When it's time to remove the mask, sanitize your hands again before loosening the ties, loops or rubber ear bands. "Try to avoid touching the outside of the mask and fold it on itself with the outside in for storage. It can be stored in a paper bag," Anesi said.
And, of course, wash your hands again after removing your mask.
Clean your cloth mask regularly
It's fairly difficult to get your hands on a disposable mask these days and N95 masks should be reserved for health care workers, so many of us are turning to cloth masks. Whether you've created your own or purchased one online, cloth face masks should be regularly cleaned, ideally after each use.
"A washing machine on the hot water setting with your normal detergent should be sufficient for cleaning your mask," said Dr. Edo Paz, VP medical at primary care service K Health.
Once clean, thoroughly dry the mask (in a dryer or on a clothes line) before putting it back on your face. To avoid contaminating your freshly cleaned mask, try to keep it away from common surfaces around the house and store it in a paper bag, avoiding plastic bags and containers that lock in moisture.
If you're using a disposable face mask, the guidelines for cleaning are slightly different.
"Disposable masks can likely be used all day in public areas (not including high-risk clinical areas), but should not be reused on another day unless they were used very briefly or can be sanitized or cleaned in some way. It is recommended to look up information on cleaning or sanitizing commercially available disposable masks with the manufacturer," Aronoff said.
Once you're done using a disposable mask, wash your hands and remove the mask using the ties then discard it in a trash bin.
Masks aren't the only way to protect yourself and others
Wearing a mask when you leave the house for an essential trip outside is now widely recommended, but it's not the only way to help slow the spread of coronavirus.
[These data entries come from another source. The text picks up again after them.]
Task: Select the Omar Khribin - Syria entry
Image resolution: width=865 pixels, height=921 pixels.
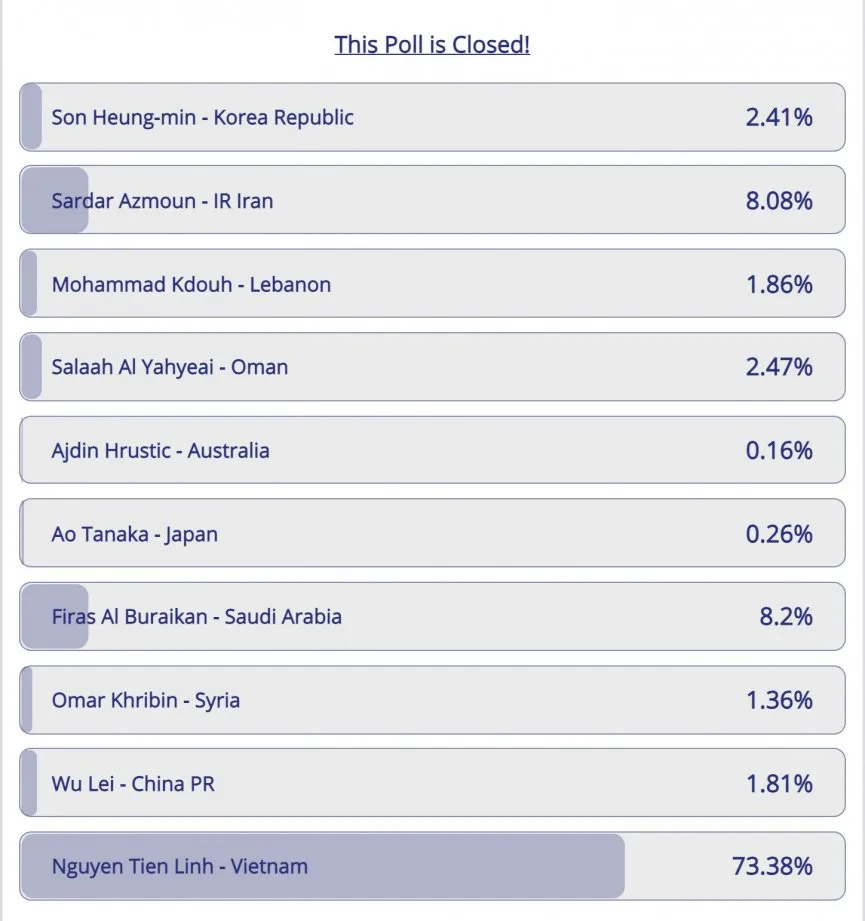Action: click(x=432, y=700)
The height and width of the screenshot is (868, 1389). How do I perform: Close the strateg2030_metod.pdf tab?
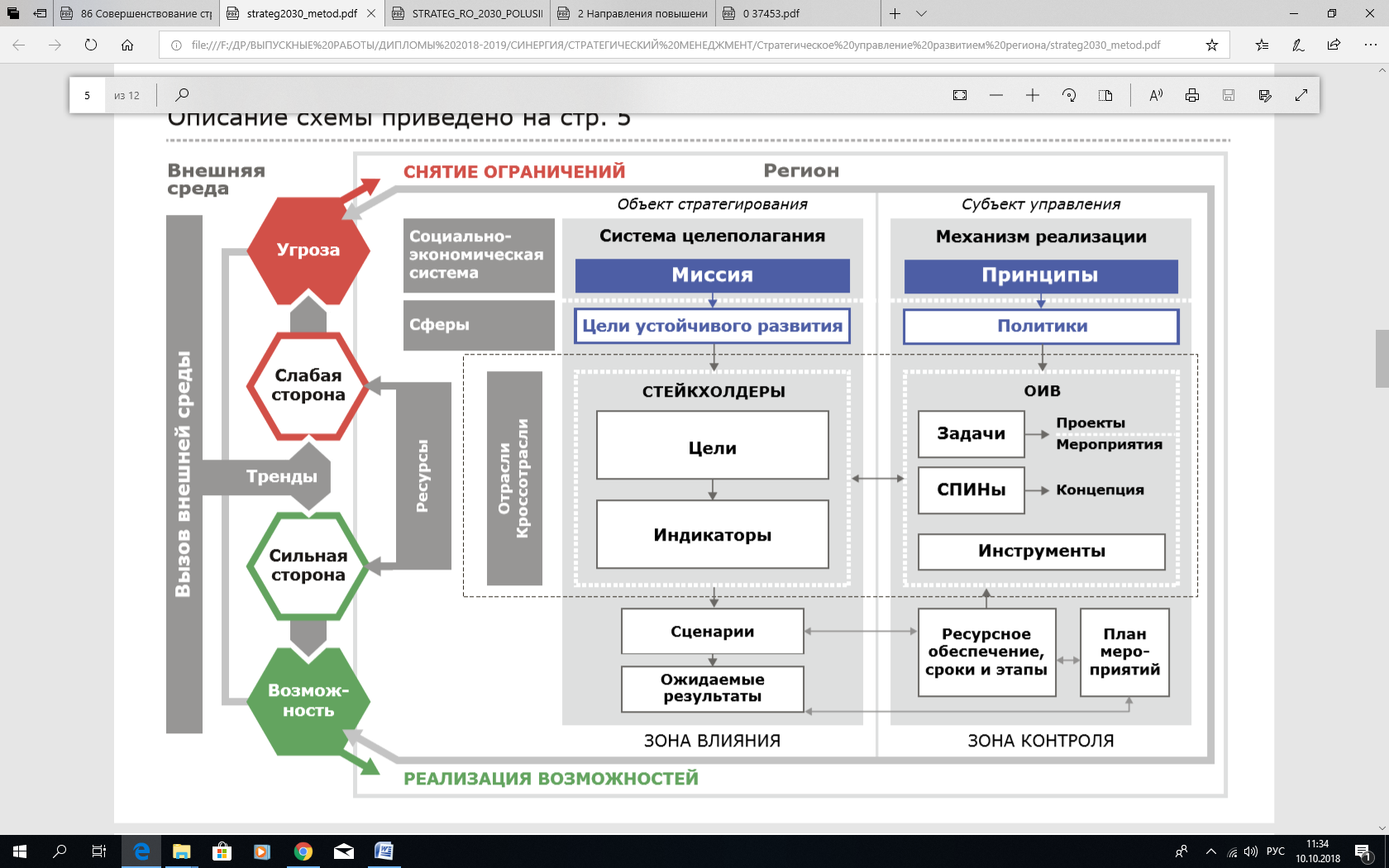[371, 13]
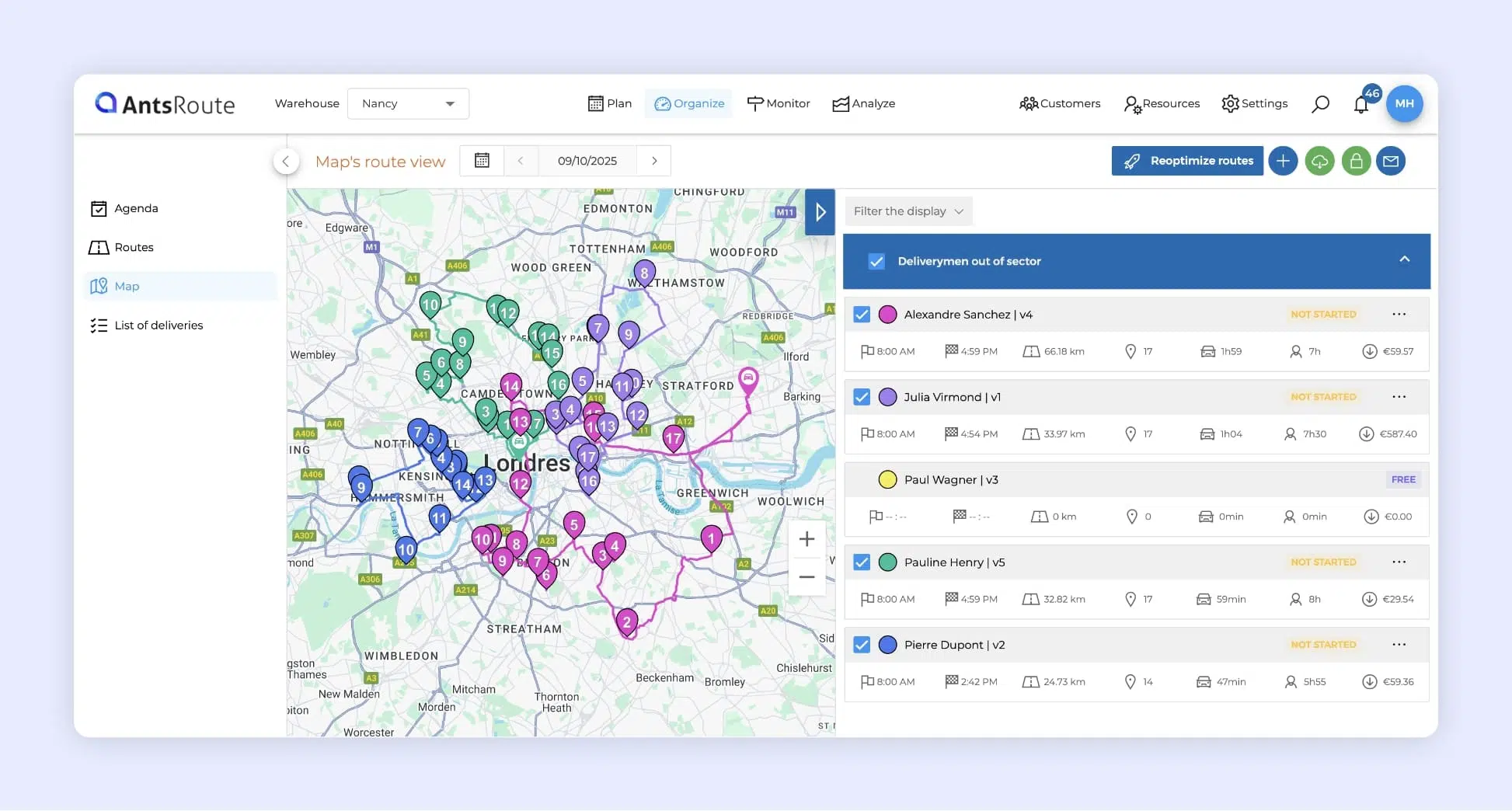This screenshot has width=1512, height=811.
Task: Click the Reoptimize routes button
Action: click(1186, 161)
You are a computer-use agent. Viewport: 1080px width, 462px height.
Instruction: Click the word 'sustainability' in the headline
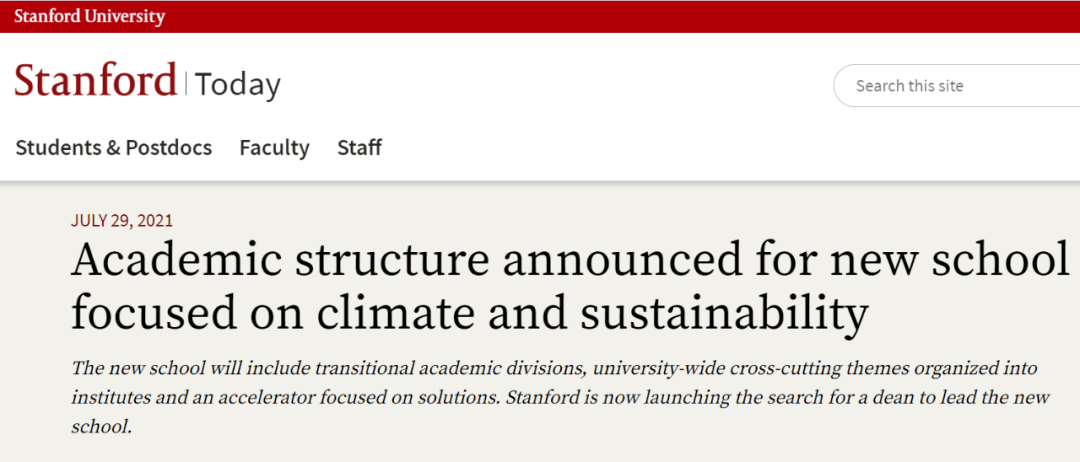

In order to protect yourself and others, you should still follow social distancing guidelines.
"Protective equipment, such as masks and gloves, can create a false sense of security, which leads people to be less careful and intentional about what they touch and their hand washing or (lead them to) not pay attention to social distancing," Goldner said.
In other words, just because you have a few face masks at home doesn't mean you should start leaving the house more often.
"A mask can be used to reduce the risk of transmission to others ... during essential public activities. A mask should not be used to justify additional or nonessential public activities. Continued social distancing is the most effect tool we have to end this pandemic," Anesi said.